Data for review -
__________
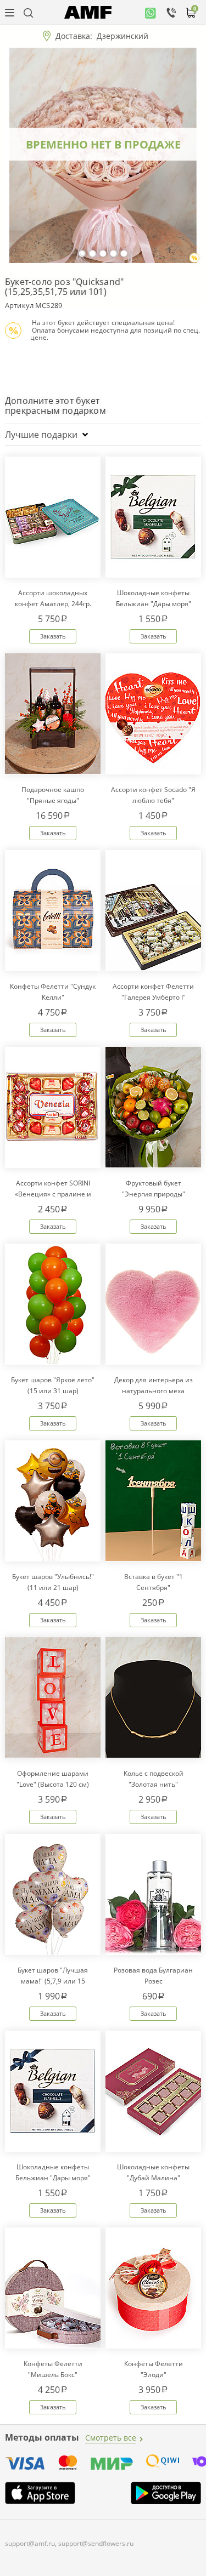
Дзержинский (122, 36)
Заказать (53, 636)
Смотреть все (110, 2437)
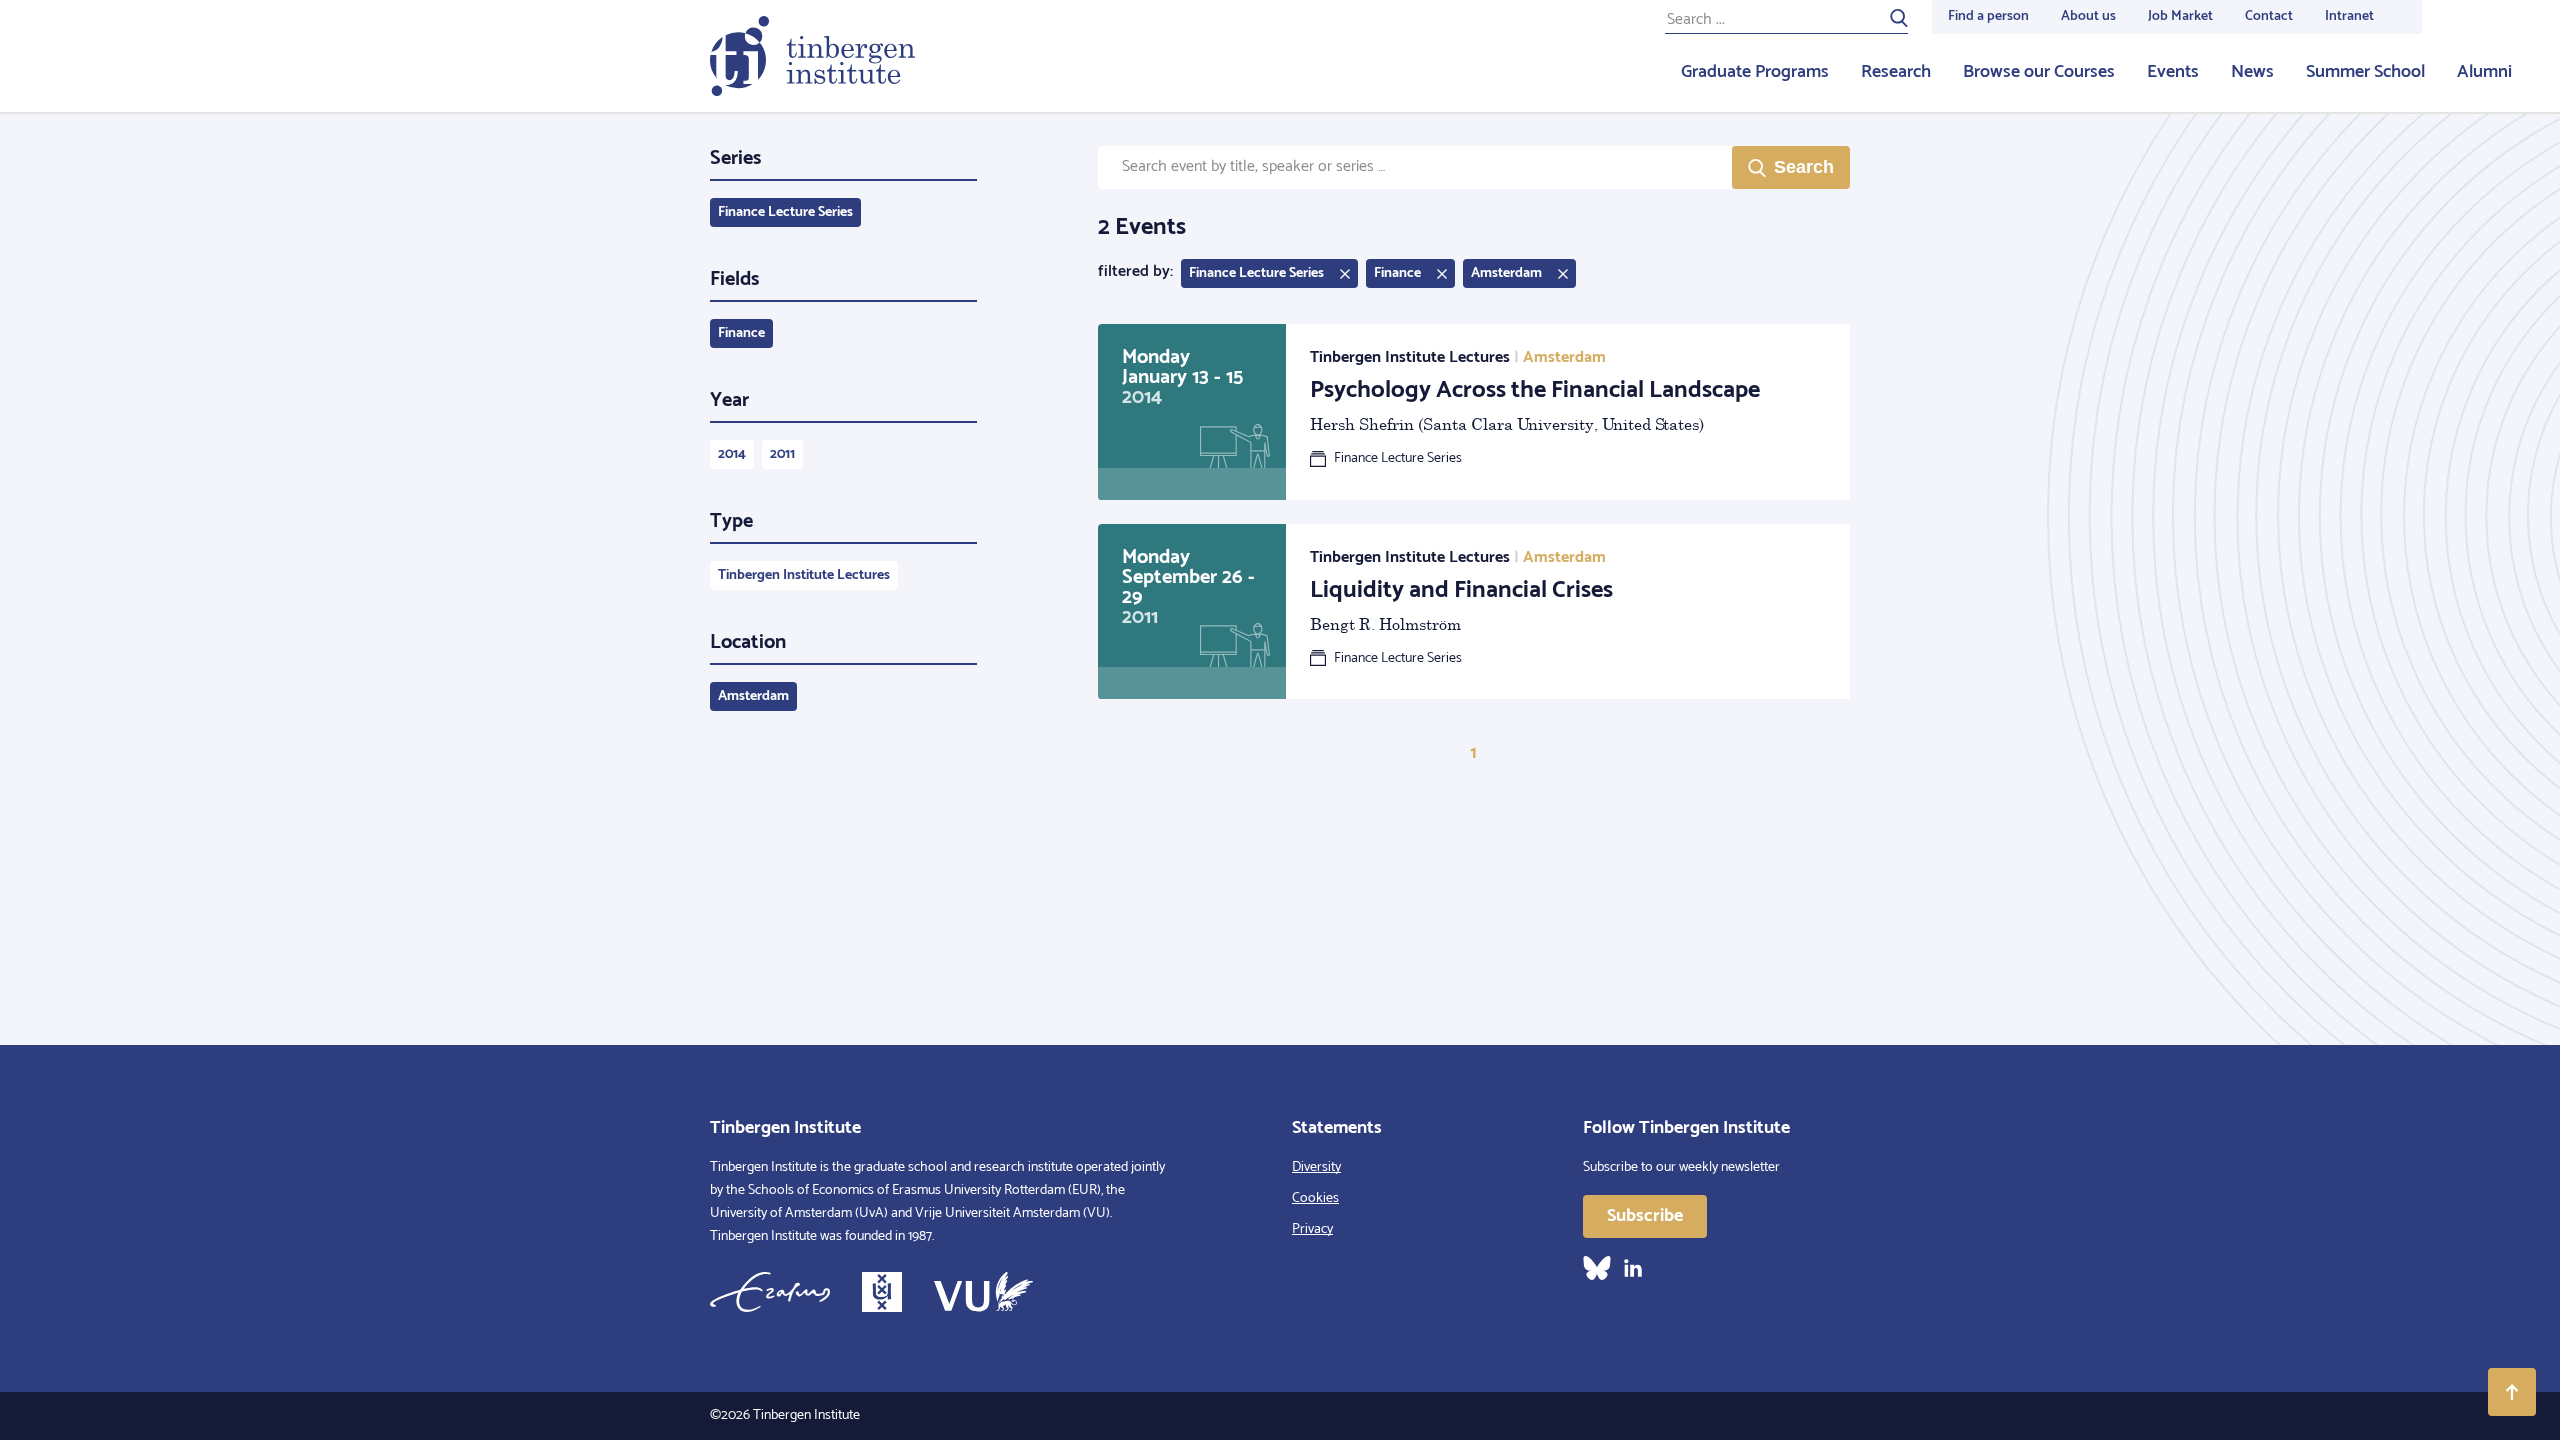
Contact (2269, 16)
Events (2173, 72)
__________
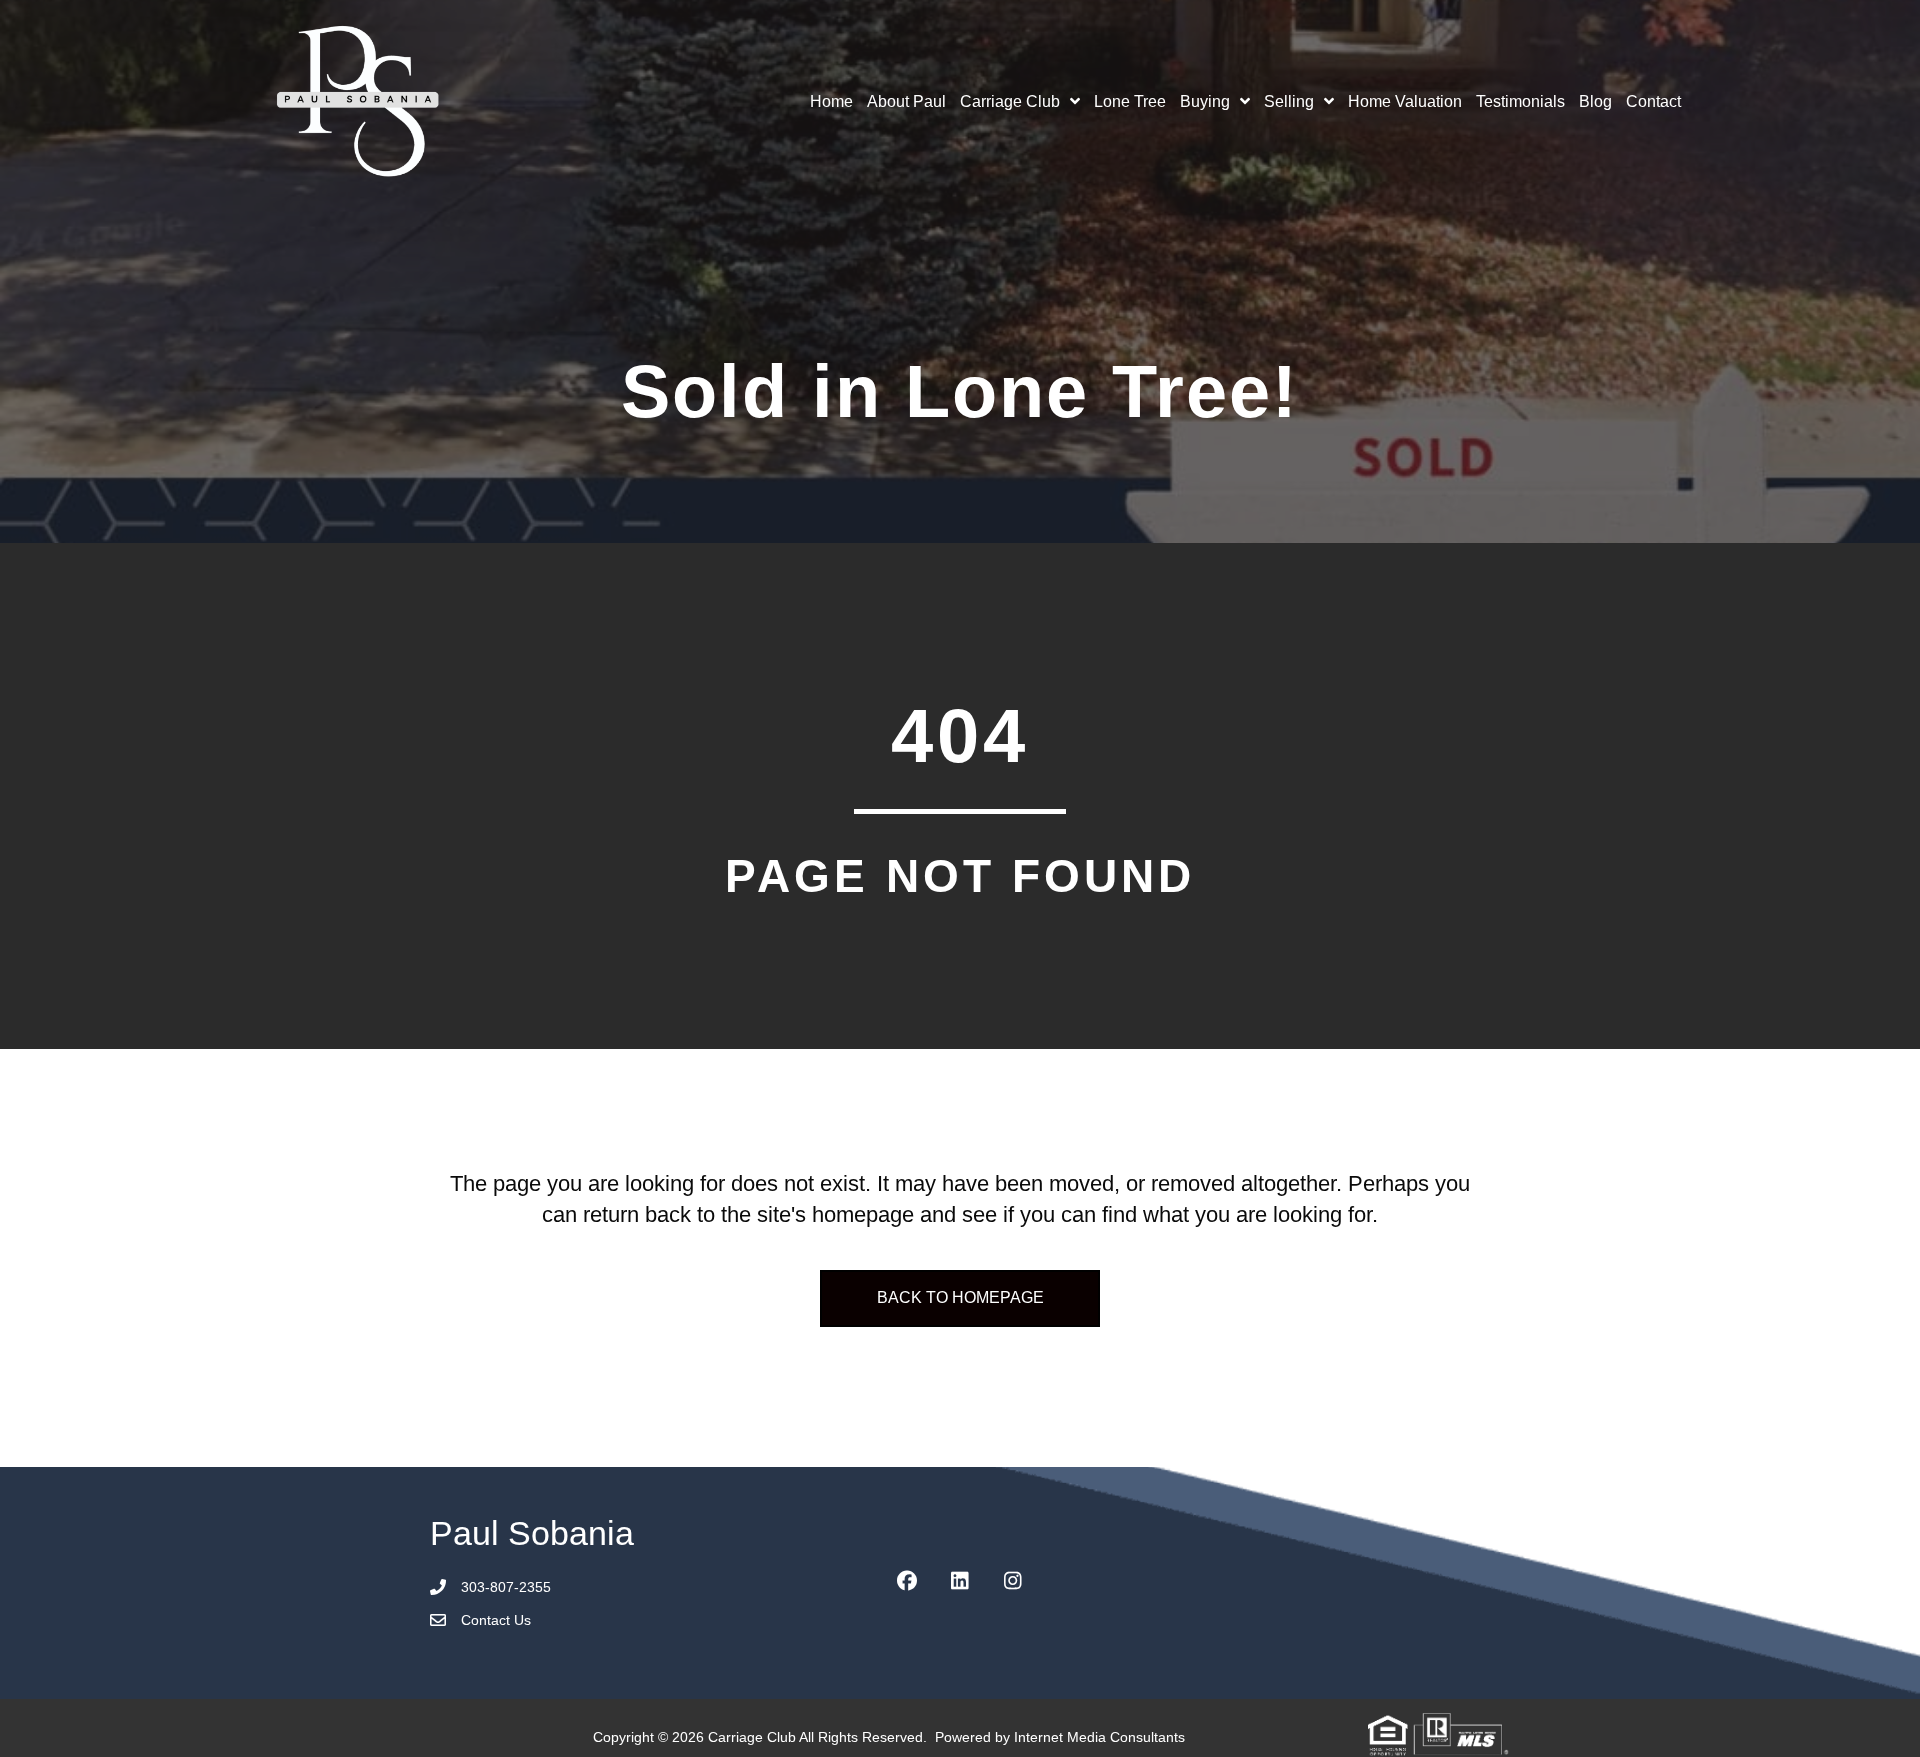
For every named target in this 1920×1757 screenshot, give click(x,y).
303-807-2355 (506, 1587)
__________
What the task requires -
Your answer should be the exact lines above from the one containing "Дзержинский (122, 36)" through the one containing "Events (2173, 72)", with both end lines kept and the pictures removed, please.

Output for this task -
Дзержинский (122, 36)
Заказать (53, 636)
Смотреть все (110, 2437)
Contact (2269, 16)
Events (2173, 72)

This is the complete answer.